Each section of book is told from a different point of view and each section is by person labeled for easy identification. The plot is mostly dialogue driven, and readers get to know all the players, and what those players think about everyone else. The writing style adapts to match the personality of each character, and includes first person narrative, third person, e-mail correspondence, even a “choose your own adventure.”

The casual conversational style draws readers into the characters, so it is almost like talking to friends who live next door. We meet Rachel, divorced, age 64, living in Florida, her daughter Aviva Grossman, who has a problem. We meet her neighbor, Embeth, her husband Aaron, the congressman, and Embeth’s parrot, El Meté. In addition, we meet Jane Young, an event planner who lives in in Maine and her daughter Ruby, who is participating in a “Friends Around the World” pen pal program.

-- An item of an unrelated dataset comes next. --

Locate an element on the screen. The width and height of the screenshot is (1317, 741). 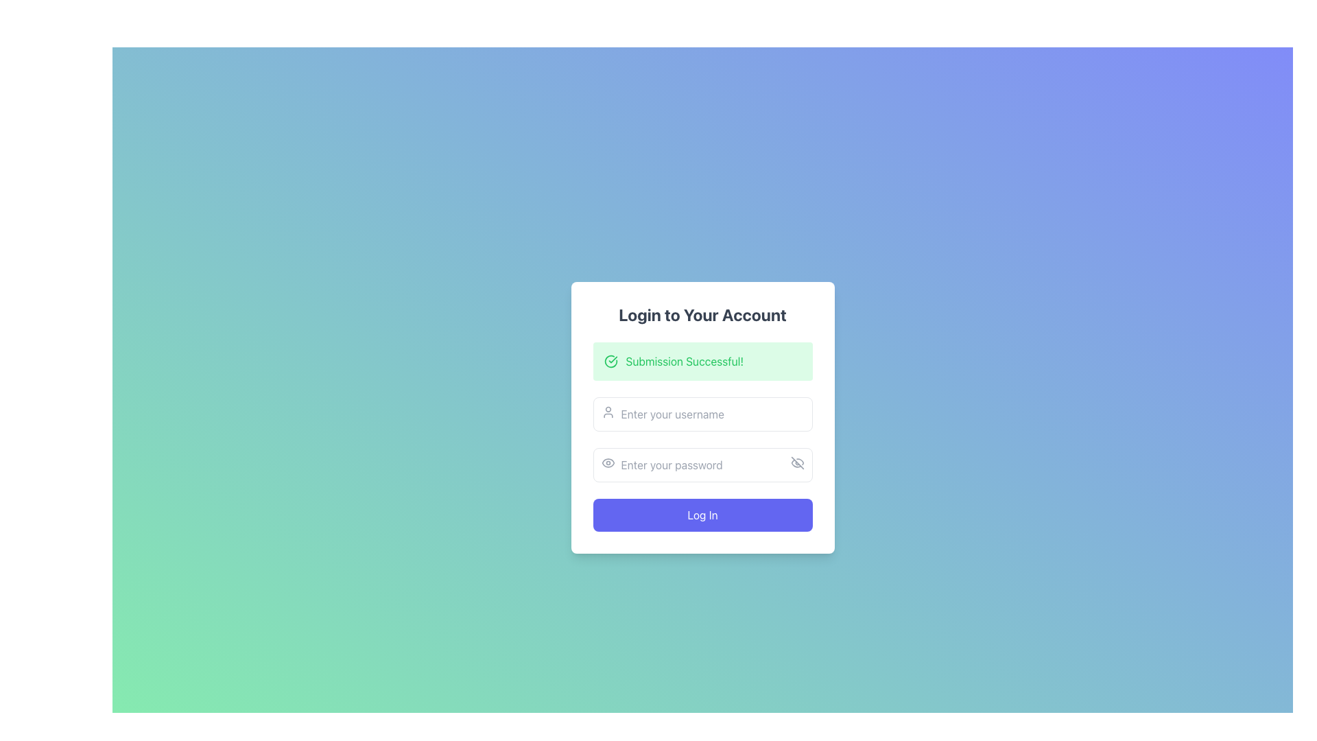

What readers learn is that everyone has secrets, and that a little crisis for one mutates into big problems for others. Jane laments, “The past is never past. Only idiots think that.” Rachael sums it all up,  “When someone tells you ‘it’s not what it looks like,’ it’s almost always exactly what it looks like. The key to happiness is knowing when to keep your mouth shut.”

I received a copy of “Young Jane Young” from Algonquin Books of Chapel Hill, Gabrielle Zevin, and Net Galley, and I absolutely loved it. The characters were compelling and believable. Zevin’s writing style kept each character and story segment appealing and engaging. I highly recommend this book to everyone.